» Document passage
Coaches Breakdown: Scouting Running Backs

In an ongoing series, Scout.com takes a look through each position, talking to college position coaches about what they look for in recruits at that spot. This installment covers the running backs.

Part I: Quarterbacks

For the running backs, I was lucky enough to speak to several running back coaches at major schools and a few guys with big time credentials as far as coaching, recruiting and playing.

What I found here was that, first, it was less complicated than the quarterbacks.

There obviously are some differences between backs of different sizes and schools will sometimes take more than one back, and depending on what they already had on the roster, schools will take different style backs in different years as well. One school for instance, told me they only had room for a power back this year, so they passed on some good backs who didn't fit their need in the given year.

That said, for the most part, they were all looking for the same things. Every coach for instance, mentioned “burst.” No coach necessarily wanted great forty times or track times, but football speed came up multiple times:

  Burst doesn’t mean 4.3 forty. I don’t need a 4.19 shuttle, but if there’s a crease or a hole, can they see it and hit it? Game speed is important and acceleration through the seam, then do they outrun people in the open field.”  
  “…burst, and when I say burst over speed, burst is what's important. There are kids out there that run 4.4, but don't have that burst to get them there. If you're big, you still have to have burst. It doesn't matter how big you are, if you don't have burst, you will not be successful at the next level. Do you have the feet to be able to make a cut and have the 10-yard burst to get to full speed? You can have top end speed, but if there’s no burst through the hole, it doesn’t matter.”  
  “Can he do it physically burst wise? Is he agile enough, can he see well enough? And then speed. Does the speed match the size? If it’s a 6-2, 220-pound kid, speed is not as important as a 5-8, 180-pound kid. At that size, his speed better be elite.”  

However, when it comes to the very first thing they look for, several coaches differed:

  “The first thing I look for is balance. And balance as I describe it is, does he break tackles? Does he go down easily or does it take a whole bunch of guys to bring you down? On high school film, if one guy can bring you down easily, what will happen at our level? A guy that takes a bunch of dudes to bring him down and is not willing to go down on first contact and stays on his feet to maximize every carry and not get ankle tackled is what I want. I don't just want a fast guy who gets tripped up – that won't last – but can you break tackles, is he tough and runs through contact.”  
  “First of all, it comes down to film before I meet them. I watch film and the first thing I look for is does he have any vision? You need to see if a guy can find the holes. If he can't find holes, he’ll never be a good college back.”  

That said, another coach says vision is important, but tough to gauge:

  “Vision is hard to see on a highlight film. You have to watch game film for that. On a highlight film, everyone has good vision.”  

When it comes to film, most coaches agree, some guys are no-brainers who are so obviously top-end guys that they can offer after watching a play or two or a few on a highlight tape. Others, it gets tougher, and when deciding between kid A or kid B or between a few kids, a few other attributes can make the difference. One that came up a lot was being able to cut.

» Source excerpt
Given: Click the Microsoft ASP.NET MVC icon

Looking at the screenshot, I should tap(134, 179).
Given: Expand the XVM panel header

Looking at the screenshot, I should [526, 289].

» What to work on
**1)** List every number in the running back scouting piece that has a decimal point.
**2)** Echo the running back scouting piece from "Part I: Quarterbacks" to "recruiting and playing.".
The lines come from a different source than the running back scouting piece.

» The results
**1)** 4.3, 4.19, 4.4

**2)**
Part I: Quarterbacks

For the running backs, I was lucky enough to speak to several running back coaches at major schools and a few guys with big time credentials as far as coaching, recruiting and playing.